Kris Kristofferson has been there, done that, bought the T-shirt — and likely written a song about it.

In his 75 years, the ruggedly handsome Texan has seen more living than many could imagine. He’s been a Golden Gloves boxer. A Rhodes Scholar. A U.S. Army captain. A chopper pilot. He’s acted in scores of movies.

Romanced women from Janis Joplin and Rita Coolidge to Barbra Streisand. Fathered eight children. And penned a folio of timeless tunes — including Me and Bobby McGee, Sunday Mornin’ Coming Down, For

the Good Times and Help Me Make it Through the Night — that have been cut by everyone from Johnny Cash to Norah Jones.

But amazing as it sounds, he claims that until recently, there was one thing he still hadn’t done: Record a Bob Dylan song in the studio.

“I never thought I’d be doing him much good by singing one of his songs,” cracks Kristofferson, his familiar crushed-gravel drawl erupting in a gruff, rumbling guffaw. “I don’t usually do other people’s songs.

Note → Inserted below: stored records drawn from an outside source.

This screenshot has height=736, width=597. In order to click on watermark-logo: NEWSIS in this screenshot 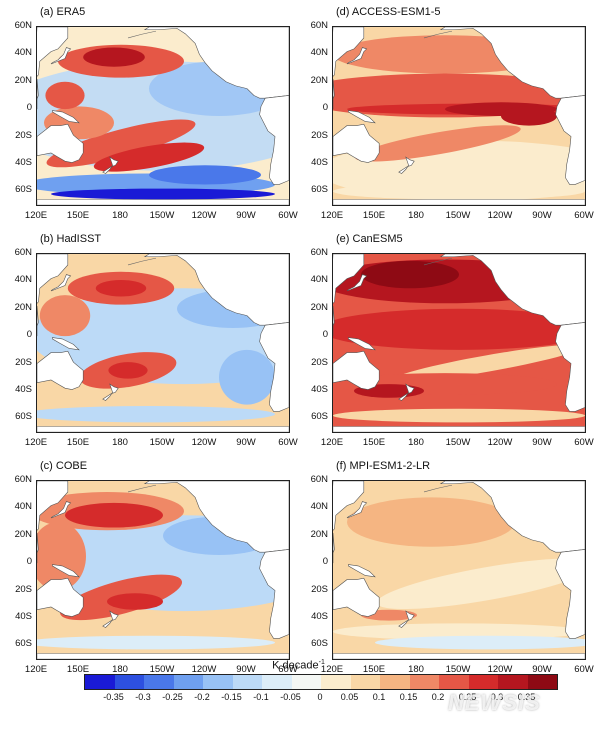, I will do `click(494, 702)`.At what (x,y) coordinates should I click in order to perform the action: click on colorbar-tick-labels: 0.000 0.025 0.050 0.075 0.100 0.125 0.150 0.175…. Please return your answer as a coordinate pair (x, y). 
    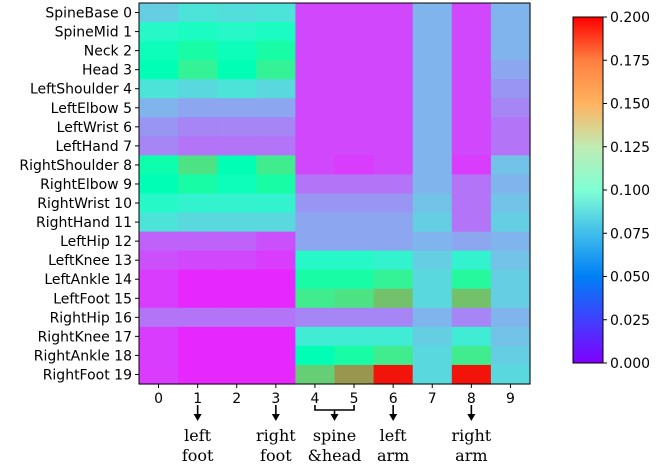
    Looking at the image, I should click on (626, 191).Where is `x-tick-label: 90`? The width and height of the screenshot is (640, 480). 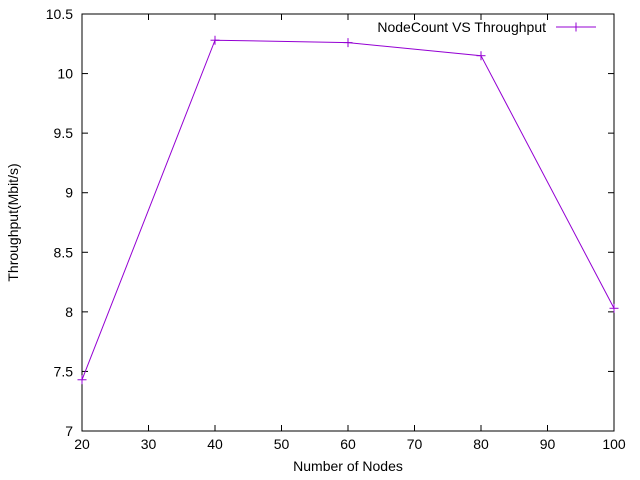 x-tick-label: 90 is located at coordinates (548, 444).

I haven’t got a great voice.”

Debatable as that last point may be, it didn’t deter him from laying down a gorgeously unvarnished acoustic-guitar rendition of Quinn the Eskimo (Mighty Quinn) a few months back for the new all-star Dylan tribute Chimes of Freedom. Kristofferson — whose only previous Dylan cover seems to be a live version of I'll Be Your Baby Tonight from a 1993 Madison Square Garden tribute — is just one of a long list of VIPs on the four-disc set, which is being released Tuesday in honour of the 50th anniversary of Amnesty International.